Spencer en tire un principe « libéral » de prééminence de l’individu, véritable entité sociale. L’individu prime sur le collectif. Dans la société, il ne peut s’accomplir que par lui-même, en restreignant au maximum toute influence de l’Etat. Le rôle de l’Etat doit se borner à protéger l’individu des agressions extérieures. Il faut donc donner toutes leurs chances « aux plus aptes » ou « aux plus adaptés ».
Mais que faire des « inadaptés » ? La réponse de Spencer est claire et cinglante : « Tout l’effort de la nature est de s’en débarrasser, d’en dégager le monde et de faire place aux meilleurs ». Les lois sociales qui protègent les « inaptes » sont donc nuisibles au progrès social. « L’idée d’agir pour éviter les souffrances humaines va contre les lois de la nature : la misère actuelle des pauvres est le résultat actuel de leur mauvaise conduite ». No comment.
Malgré tout, les idées de Spencer sont globalement bien accueillies par une opinion anglaise qui aspire à sortir de l’ordre ancien, dominé par les traditions aristocratiques et religieuses.

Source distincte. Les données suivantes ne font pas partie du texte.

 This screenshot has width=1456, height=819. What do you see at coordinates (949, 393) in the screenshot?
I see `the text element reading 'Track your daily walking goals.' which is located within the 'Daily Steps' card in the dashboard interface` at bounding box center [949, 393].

Quant à Darwin il n’épouse pas pour autant toutes les idées de Spencer. Son ami, Thomas Huxley, surnommé le « bouledogue de Darwin », vient à son secours et critique vigoureusement la philosophie de Spencer.
Pour lui les règles de la nature ne peuvent pas être transposées aux sociétés humaines. Les normes éthiques ne doivent pas dériver de l’évolution.

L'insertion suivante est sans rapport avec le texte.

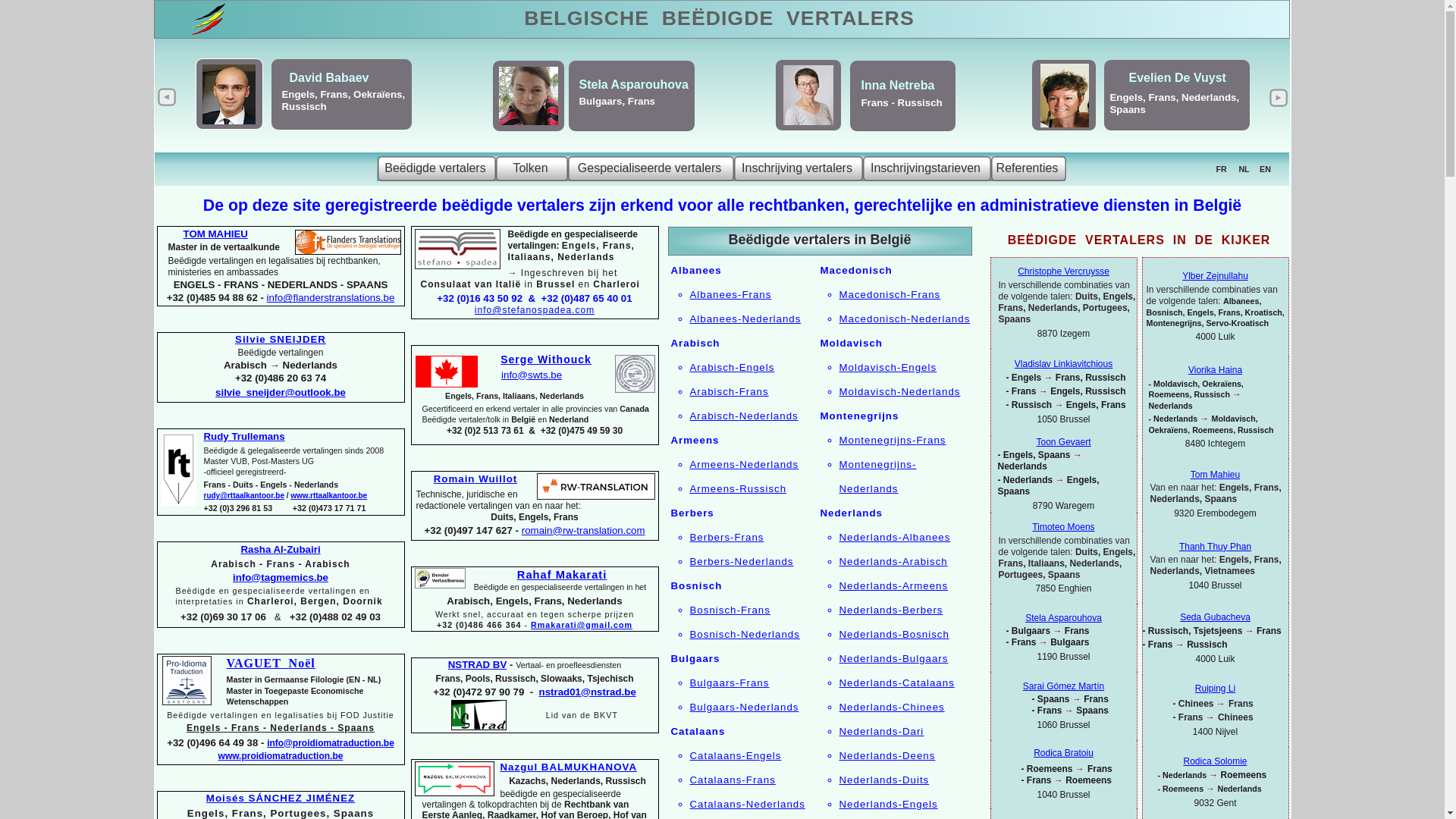 The image size is (1456, 819). Describe the element at coordinates (883, 780) in the screenshot. I see `'Nederlands-Duits'` at that location.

Une autre figure célèbre peut être mise en parallèle avec Spencer. Celle de Francis Galton (1822-1911). Cousin de Darwin, explorateur, météorologue il devient criminologue (c’est lui qui introduit les empreintes digitales comme reconnaissance des individus).
Ayant découvert l’œuvre de Spencer, il cherche à l’exploiter concrètement et devient l’inventeur de l’eugénisme. Il s’agit de favoriser les plus aptes, ceux qui sont « bien nés » (eugenês, en grec, d’où l’invention du mot eugenic). Ceux qui ont les meilleurs caractéristiques, santé, intelligence, capacité de travail, doivent être encouragés à faire davantage d’enfants. C’est ce que l’on appelle « l’eugénisme positif ».
Galton se réfère explicitement au travail des éleveurs. Ceux-ci cherchent en effet, à améliorer les races animales, à partir de critères qu’ils ont fixés eux-mêmes (rendement en lait ou en viande par exemple). La même technique peut et même doit être transposée dans les sociétés humaines.
La morale judéo-chrétienne ayant une fâcheuse tendance à protéger les faibles, il y a un risque grandissant à voir apparaitre une dégénérescence de la race.
Pour Galton, les critères de sélection sont ceux du milieu. La référence est l’homme occidental (en particulier britannique, of course) en tant qu’il est actif et entreprenant. A cela s’opposent des formes de décadence interne (alcoolisme, tares physiques ou mentales) ou externe (les races « inférieures ») qu’il faut combattre. L’eugénisme positif glisse insensiblement vers un eugénisme négatif : éliminer les plus faibles ou ceux qui sont différends.
Galton, comme beaucoup de ses contemporains, craint surtout que l’espèce humaine dégénère du fait des progrès de l’hygiène et de la médecine. La sélection naturelle ne pourra plus jouer son rôle. Les organismes faibles auront plus de chance de survivre et transmettront ainsi leurs gènes défectueux à leurs descendants.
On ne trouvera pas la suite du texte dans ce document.